The first is the compensation based on recruiting. The net effect of the recruiting “incentive” is that it creates a sales force that is unrelated to the market demand or need for product. The “duplication” incentive and “unlimited” rewards produce far more salespeople than the market could support. Add in the factor that the recruiter is paid from the newly recruited salesperson’s own purchases, rather than only from external purchases by end-users, the reality of a pyramid scheme becomes blatant and the connection to real sales is severed totally. Every area soon has too many “salespeople” selling exactly the same products. They all buy at the same price. The cost to find and reach “customers” is too high. Keeping loyal customers in the face of so many competitive “salespeople” is impossible. Every “customer” can get the product at the “salesperson’s” price just by signing up and paying a fee. Retailing, i.e., direct selling, becomes utterly impossible.

2. Upside Down Pay Plan

The second element is the classic MLM “compensation plan”, the one that is presented with incomprehensible charts with many “levels” and arrows pointing  to varying commission rates and bonuses that are connected to varying structural (recruiting) and volume requirements.

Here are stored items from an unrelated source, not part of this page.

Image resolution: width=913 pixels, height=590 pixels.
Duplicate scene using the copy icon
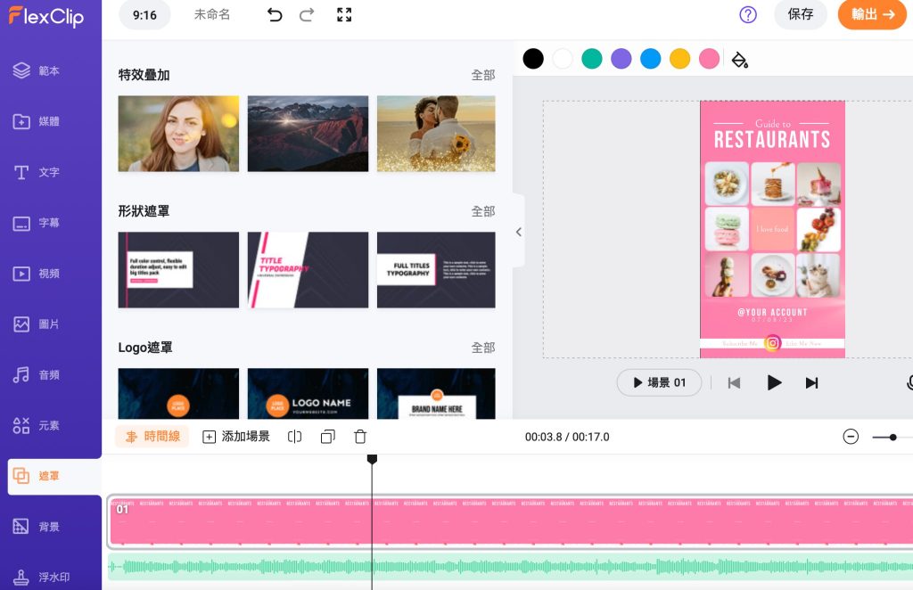(x=327, y=437)
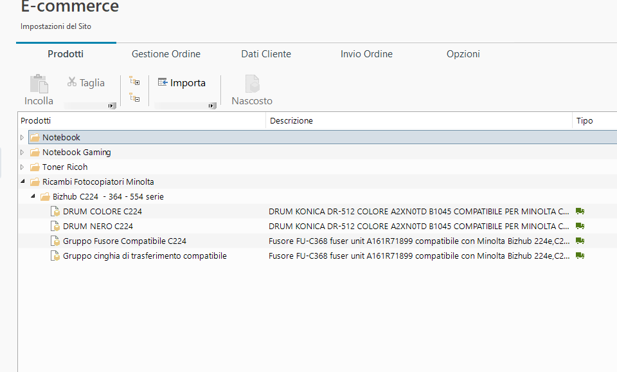Collapse the Bizhub C224 subfolder
This screenshot has width=617, height=372.
pyautogui.click(x=33, y=197)
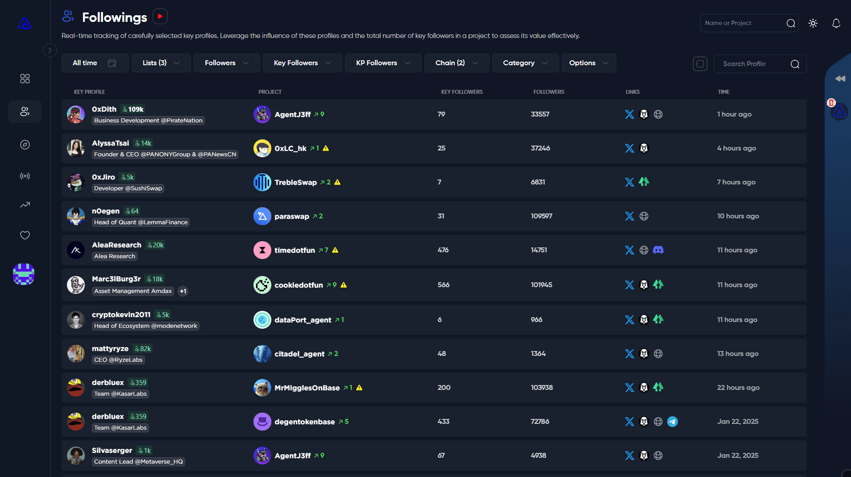Expand the Key Followers filter dropdown
The image size is (851, 477).
[x=302, y=63]
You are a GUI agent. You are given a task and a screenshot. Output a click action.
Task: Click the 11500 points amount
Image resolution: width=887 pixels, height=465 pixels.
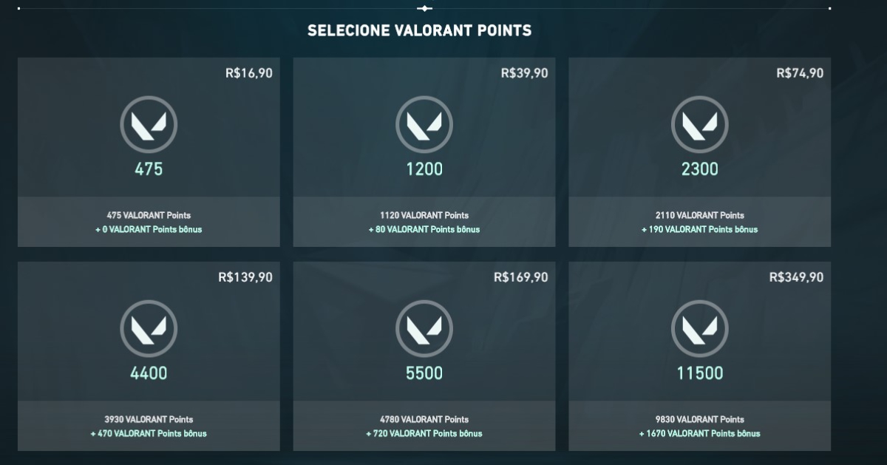point(699,373)
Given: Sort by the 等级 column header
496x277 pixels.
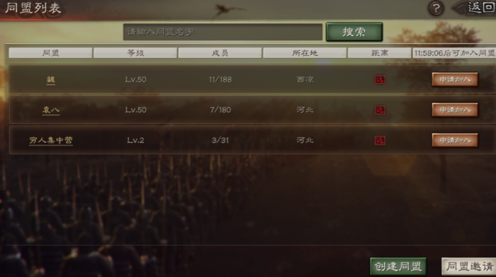Looking at the screenshot, I should coord(135,53).
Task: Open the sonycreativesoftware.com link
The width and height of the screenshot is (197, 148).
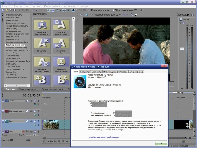Action: click(x=104, y=137)
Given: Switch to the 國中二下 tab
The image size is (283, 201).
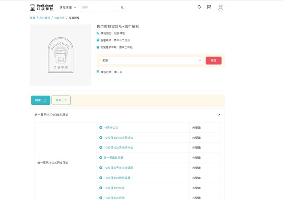Looking at the screenshot, I should click(61, 100).
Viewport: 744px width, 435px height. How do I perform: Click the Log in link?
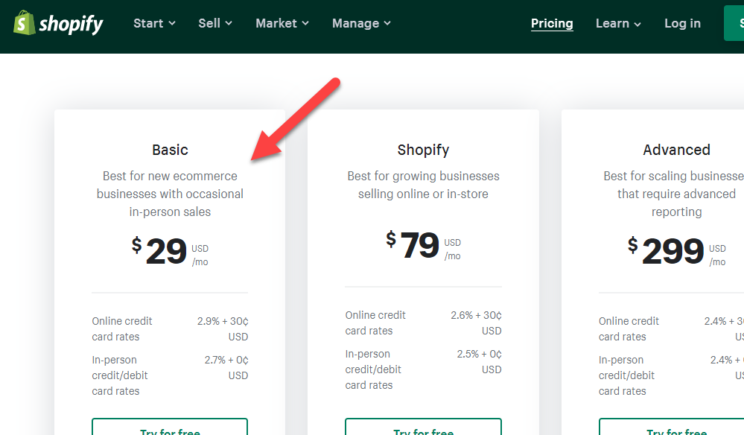click(x=682, y=23)
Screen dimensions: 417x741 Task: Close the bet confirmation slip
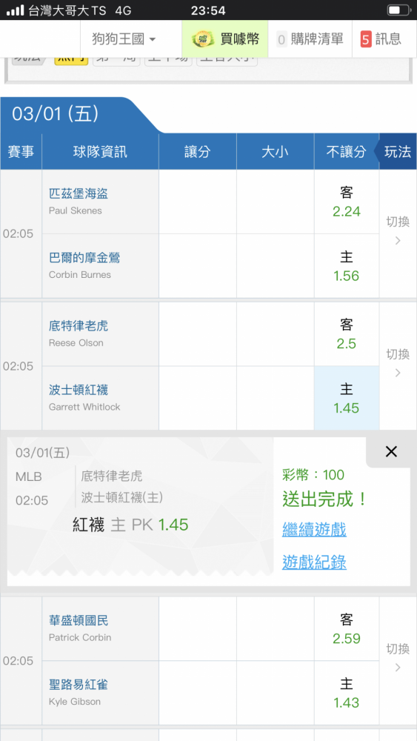(x=391, y=452)
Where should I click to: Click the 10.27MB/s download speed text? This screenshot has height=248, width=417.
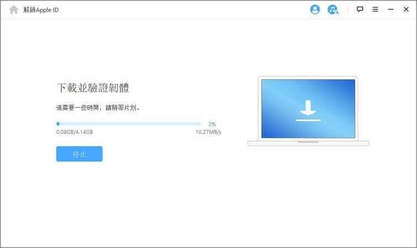point(208,132)
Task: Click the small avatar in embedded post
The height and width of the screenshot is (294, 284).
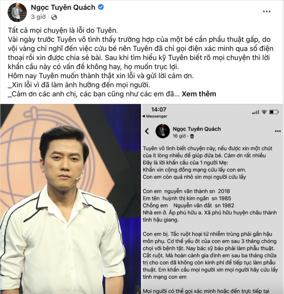Action: click(163, 131)
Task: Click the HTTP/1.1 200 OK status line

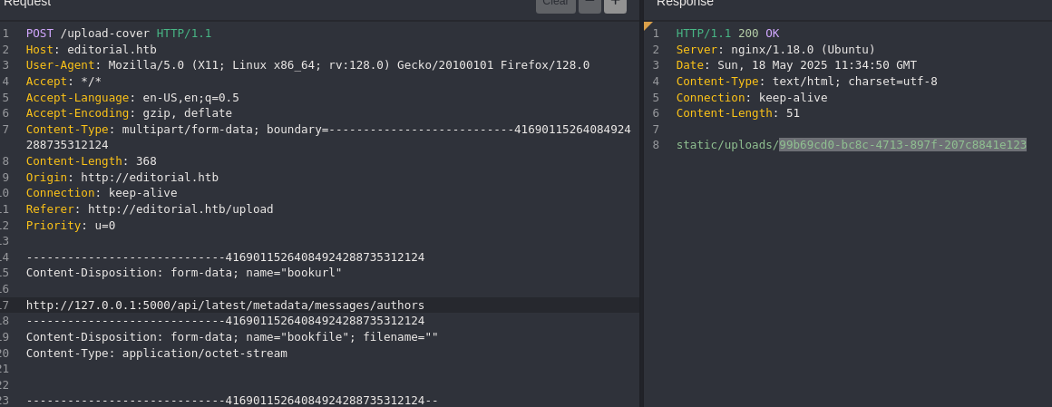Action: point(728,34)
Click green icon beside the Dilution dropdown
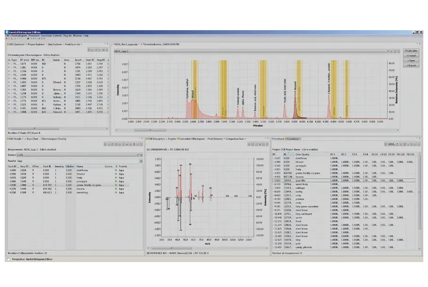Screen dimensions: 428x287 coord(141,155)
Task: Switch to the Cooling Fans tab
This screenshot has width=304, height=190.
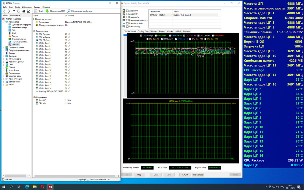Action: [143, 31]
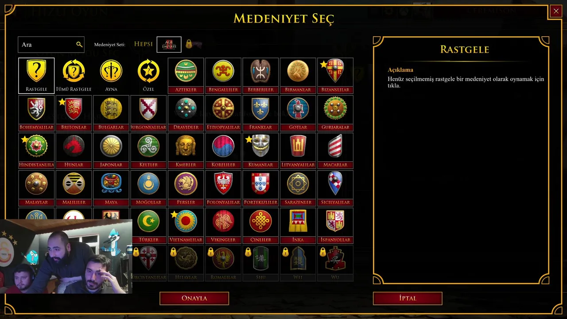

 Anyone who has ever been in true direct selling knows that one figure is crucial to viable sales – how much is paid to the salesperson on each transaction. A real salesperson can see immediately the MLM pay plan is turned upside down.

When the absurdly complicated “compensation” scheme is dissected, it reveals that the majority of “commissions” paid on each transaction goes straight to the top of the recruiting chain. The amount allocated to the “sales” person that actually makes the “sale” is pitifully insufficient to sustain the work. The net result is that over half of all commissions, sometimes as much as 80%, on all “sales transactions” are allocated to those farthest away from the “sale”, the top 1%.  The only “sales” the model facilitates are internal, among the recruits themselves, just as in a pyramid scheme, a closed system, an internal money transfer. The recruiting model and top-loaded pay plan dictate that less than 1% can ever be profitable. Their “profit” is derived from the funds lost from the other 99%, year by year.

To call this model “direct selling” is not just inaccurate. It is blind to what is actually going on – calculated deception, massive consumer harm, fraud that steals not just money but years of time, relationships, hopes and dreams. Exactly what to call MLM, if not “direct selling,” is less important than first to get rid of the false identity and open up an inquiry based on facts and consequences. The truth of MLM is not complex, just hidden behind years of mis-identification.